[Instruction]
Write out these lines again, replacing "Dice Bags" with "Dice Pouches" wherever it occurs and changing nothing else.

[Data provided]
______
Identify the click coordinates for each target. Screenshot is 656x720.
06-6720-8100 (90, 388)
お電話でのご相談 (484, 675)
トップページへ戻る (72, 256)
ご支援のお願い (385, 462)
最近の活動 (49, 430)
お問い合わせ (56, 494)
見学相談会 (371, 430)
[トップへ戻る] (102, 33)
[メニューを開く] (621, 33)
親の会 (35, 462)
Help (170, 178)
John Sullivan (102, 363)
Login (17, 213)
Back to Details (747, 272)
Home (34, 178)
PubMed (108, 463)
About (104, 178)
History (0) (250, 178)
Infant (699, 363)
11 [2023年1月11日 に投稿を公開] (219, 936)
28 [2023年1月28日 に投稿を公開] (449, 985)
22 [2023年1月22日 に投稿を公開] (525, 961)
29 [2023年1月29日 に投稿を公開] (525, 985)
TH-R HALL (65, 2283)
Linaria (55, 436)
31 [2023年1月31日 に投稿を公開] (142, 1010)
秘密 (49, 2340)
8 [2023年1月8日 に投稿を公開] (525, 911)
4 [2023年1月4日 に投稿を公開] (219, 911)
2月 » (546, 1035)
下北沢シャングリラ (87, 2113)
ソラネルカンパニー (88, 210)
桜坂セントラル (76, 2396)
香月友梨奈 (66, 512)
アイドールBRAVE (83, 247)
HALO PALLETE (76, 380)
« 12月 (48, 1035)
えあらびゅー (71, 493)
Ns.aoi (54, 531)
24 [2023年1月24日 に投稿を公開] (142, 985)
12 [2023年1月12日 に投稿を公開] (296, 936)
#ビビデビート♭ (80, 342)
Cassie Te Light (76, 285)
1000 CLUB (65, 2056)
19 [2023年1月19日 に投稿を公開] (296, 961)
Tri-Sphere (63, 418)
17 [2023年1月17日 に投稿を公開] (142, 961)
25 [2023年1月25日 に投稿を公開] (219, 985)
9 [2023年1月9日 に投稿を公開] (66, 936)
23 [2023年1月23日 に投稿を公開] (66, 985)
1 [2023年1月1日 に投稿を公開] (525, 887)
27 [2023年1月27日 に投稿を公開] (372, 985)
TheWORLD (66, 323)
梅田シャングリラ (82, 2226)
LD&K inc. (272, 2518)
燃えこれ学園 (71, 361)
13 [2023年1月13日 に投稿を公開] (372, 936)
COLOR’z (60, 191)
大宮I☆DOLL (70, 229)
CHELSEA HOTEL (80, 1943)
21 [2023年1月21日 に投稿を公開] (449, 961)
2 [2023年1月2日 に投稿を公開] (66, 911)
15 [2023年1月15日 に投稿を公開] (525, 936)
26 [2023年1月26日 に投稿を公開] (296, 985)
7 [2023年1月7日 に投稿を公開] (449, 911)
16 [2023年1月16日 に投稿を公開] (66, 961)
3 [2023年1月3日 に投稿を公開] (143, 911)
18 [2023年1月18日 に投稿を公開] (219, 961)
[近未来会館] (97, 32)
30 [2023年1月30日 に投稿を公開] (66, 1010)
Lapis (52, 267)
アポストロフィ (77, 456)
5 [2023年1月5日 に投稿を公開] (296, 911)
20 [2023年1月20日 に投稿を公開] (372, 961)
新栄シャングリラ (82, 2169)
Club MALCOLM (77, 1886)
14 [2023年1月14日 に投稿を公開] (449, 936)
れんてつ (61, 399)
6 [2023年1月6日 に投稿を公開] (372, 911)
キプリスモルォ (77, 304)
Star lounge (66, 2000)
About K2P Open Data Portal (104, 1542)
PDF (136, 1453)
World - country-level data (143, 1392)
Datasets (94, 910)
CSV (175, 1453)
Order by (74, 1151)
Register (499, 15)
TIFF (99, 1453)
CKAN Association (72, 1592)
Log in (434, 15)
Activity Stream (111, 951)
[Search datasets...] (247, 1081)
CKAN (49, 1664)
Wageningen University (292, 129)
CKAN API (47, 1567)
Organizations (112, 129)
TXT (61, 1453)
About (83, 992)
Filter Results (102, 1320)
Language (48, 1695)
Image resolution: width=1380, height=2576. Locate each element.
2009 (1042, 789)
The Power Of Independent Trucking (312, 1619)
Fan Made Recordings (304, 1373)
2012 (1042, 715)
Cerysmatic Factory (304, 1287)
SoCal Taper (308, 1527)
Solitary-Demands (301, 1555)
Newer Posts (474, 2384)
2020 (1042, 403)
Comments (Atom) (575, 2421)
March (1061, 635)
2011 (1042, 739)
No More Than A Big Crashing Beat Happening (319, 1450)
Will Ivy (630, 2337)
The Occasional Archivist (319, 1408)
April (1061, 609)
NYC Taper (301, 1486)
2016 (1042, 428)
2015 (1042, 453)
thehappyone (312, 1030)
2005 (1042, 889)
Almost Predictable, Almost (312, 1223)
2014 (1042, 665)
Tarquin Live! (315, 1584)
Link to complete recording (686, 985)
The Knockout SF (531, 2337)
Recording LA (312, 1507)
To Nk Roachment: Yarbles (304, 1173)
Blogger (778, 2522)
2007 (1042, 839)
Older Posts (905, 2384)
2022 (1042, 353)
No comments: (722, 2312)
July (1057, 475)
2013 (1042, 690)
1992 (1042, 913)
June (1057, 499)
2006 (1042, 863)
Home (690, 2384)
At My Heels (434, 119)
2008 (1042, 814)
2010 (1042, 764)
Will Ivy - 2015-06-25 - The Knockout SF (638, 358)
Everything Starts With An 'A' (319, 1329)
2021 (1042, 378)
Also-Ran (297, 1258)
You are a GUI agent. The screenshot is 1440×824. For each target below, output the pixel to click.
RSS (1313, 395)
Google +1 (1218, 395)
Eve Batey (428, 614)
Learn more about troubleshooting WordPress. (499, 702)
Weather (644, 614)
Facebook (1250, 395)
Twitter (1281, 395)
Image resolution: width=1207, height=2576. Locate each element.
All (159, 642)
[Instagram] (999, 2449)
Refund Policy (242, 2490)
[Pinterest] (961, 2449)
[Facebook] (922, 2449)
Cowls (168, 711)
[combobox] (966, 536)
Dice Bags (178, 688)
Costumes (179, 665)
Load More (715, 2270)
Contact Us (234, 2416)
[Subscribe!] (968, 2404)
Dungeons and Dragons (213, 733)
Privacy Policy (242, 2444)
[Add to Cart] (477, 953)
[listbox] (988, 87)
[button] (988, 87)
______
[Full response]
Identify the click coordinates for each target. Screenshot is 656x720.
06-6720-8100 (90, 388)
お電話でのご相談 (484, 675)
トップページへ戻る (72, 256)
ご支援のお願い (385, 462)
最近の活動 (49, 430)
お問い合わせ (56, 494)
見学相談会 (371, 430)
[トップへ戻る] (102, 33)
[メニューを開く] (621, 33)
親の会 (35, 462)
Help (170, 178)
John Sullivan (102, 363)
Login (17, 213)
Back to Details (747, 272)
Home (34, 178)
PubMed (108, 463)
About (104, 178)
History (0) (250, 178)
Infant (699, 363)
11 [2023年1月11日 に投稿を公開] (219, 936)
28 [2023年1月28日 に投稿を公開] (449, 985)
22 [2023年1月22日 に投稿を公開] (525, 961)
29 [2023年1月29日 に投稿を公開] (525, 985)
TH-R HALL (65, 2283)
Linaria (55, 436)
31 [2023年1月31日 に投稿を公開] (142, 1010)
秘密 (49, 2340)
8 [2023年1月8日 に投稿を公開] (525, 911)
4 [2023年1月4日 に投稿を公開] (219, 911)
2月 » (546, 1035)
下北沢シャングリラ (87, 2113)
ソラネルカンパニー (88, 210)
桜坂セントラル (76, 2396)
香月友梨奈 (66, 512)
アイドールBRAVE (83, 247)
HALO PALLETE (76, 380)
« 12月 (48, 1035)
えあらびゅー (71, 493)
Ns.aoi (54, 531)
24 [2023年1月24日 に投稿を公開] (142, 985)
12 [2023年1月12日 に投稿を公開] (296, 936)
#ビビデビート♭ (80, 342)
Cassie Te Light (76, 285)
1000 CLUB (65, 2056)
19 [2023年1月19日 に投稿を公開] (296, 961)
Tri-Sphere (63, 418)
17 [2023年1月17日 に投稿を公開] (142, 961)
25 [2023年1月25日 に投稿を公開] (219, 985)
9 [2023年1月9日 に投稿を公開] (66, 936)
23 [2023年1月23日 に投稿を公開] (66, 985)
1 [2023年1月1日 に投稿を公開] (525, 887)
27 [2023年1月27日 に投稿を公開] (372, 985)
TheWORLD (66, 323)
梅田シャングリラ (82, 2226)
LD&K inc. (272, 2518)
燃えこれ学園 (71, 361)
13 [2023年1月13日 に投稿を公開] (372, 936)
COLOR’z (60, 191)
大宮I☆DOLL (70, 229)
CHELSEA HOTEL (80, 1943)
21 [2023年1月21日 に投稿を公開] (449, 961)
2 [2023年1月2日 に投稿を公開] (66, 911)
15 [2023年1月15日 に投稿を公開] (525, 936)
26 [2023年1月26日 に投稿を公開] (296, 985)
7 [2023年1月7日 に投稿を公開] (449, 911)
16 [2023年1月16日 に投稿を公開] (66, 961)
3 [2023年1月3日 に投稿を公開] (143, 911)
18 [2023年1月18日 に投稿を公開] (219, 961)
[近未来会館] (97, 32)
30 [2023年1月30日 に投稿を公開] (66, 1010)
Lapis (52, 267)
アポストロフィ (77, 456)
5 [2023年1月5日 に投稿を公開] (296, 911)
20 [2023年1月20日 に投稿を公開] (372, 961)
新栄シャングリラ (82, 2169)
Club MALCOLM (77, 1886)
14 [2023年1月14日 に投稿を公開] (449, 936)
れんてつ (61, 399)
6 [2023年1月6日 に投稿を公開] (372, 911)
キプリスモルォ (77, 304)
Star lounge (66, 2000)
About K2P Open Data Portal (104, 1542)
PDF (136, 1453)
World - country-level data (143, 1392)
Datasets (94, 910)
CSV (175, 1453)
Order by (74, 1151)
Register (499, 15)
TIFF (99, 1453)
CKAN Association (72, 1592)
Log in (434, 15)
Activity Stream (111, 951)
[Search datasets...] (247, 1081)
CKAN (49, 1664)
Wageningen University (292, 129)
CKAN API (47, 1567)
Organizations (112, 129)
TXT (61, 1453)
About (83, 992)
Filter Results (102, 1320)
Language (48, 1695)
Image resolution: width=1380, height=2576. Locate each element.
2009 (1042, 789)
The Power Of Independent Trucking (312, 1619)
Fan Made Recordings (304, 1373)
2012 (1042, 715)
Cerysmatic Factory (304, 1287)
SoCal Taper (308, 1527)
Solitary-Demands (301, 1555)
Newer Posts (474, 2384)
2020 (1042, 403)
Comments (Atom) (575, 2421)
March (1061, 635)
2011 (1042, 739)
No More Than A Big Crashing Beat Happening (319, 1450)
Will Ivy (630, 2337)
The Occasional Archivist (319, 1408)
April (1061, 609)
NYC Taper (301, 1486)
2016 (1042, 428)
2015 (1042, 453)
thehappyone (312, 1030)
2005 (1042, 889)
Almost Predictable, Almost (312, 1223)
2014 (1042, 665)
Tarquin Live! (315, 1584)
Link to complete recording (686, 985)
The Knockout SF (531, 2337)
Recording LA (312, 1507)
To Nk Roachment: Yarbles (304, 1173)
Blogger (778, 2522)
2007 (1042, 839)
Older Posts (905, 2384)
2022 (1042, 353)
No comments: (722, 2312)
July (1057, 475)
2013 (1042, 690)
1992 (1042, 913)
June (1057, 499)
2006 (1042, 863)
Home (690, 2384)
At My Heels (434, 119)
2008 (1042, 814)
2010 (1042, 764)
Will Ivy - 2015-06-25 - The Knockout SF (638, 358)
Everything Starts With An 'A' (319, 1329)
2021 (1042, 378)
Also-Ran (297, 1258)
You are a GUI agent. The screenshot is 1440×824. For each target below, output the pixel to click.
RSS (1313, 395)
Google +1 (1218, 395)
Eve Batey (428, 614)
Learn more about troubleshooting WordPress. (499, 702)
Weather (644, 614)
Facebook (1250, 395)
Twitter (1281, 395)
Image resolution: width=1207, height=2576. Locate each element.
All (159, 642)
[Instagram] (999, 2449)
Refund Policy (242, 2490)
[Pinterest] (961, 2449)
[Facebook] (922, 2449)
Cowls (168, 711)
[combobox] (966, 536)
Dice Pouches (178, 688)
Costumes (179, 665)
Load More (715, 2270)
Contact Us (234, 2416)
[Subscribe!] (968, 2404)
Dungeons and Dragons (213, 733)
Privacy Policy (242, 2444)
[Add to Cart] (477, 953)
[listbox] (988, 87)
[button] (988, 87)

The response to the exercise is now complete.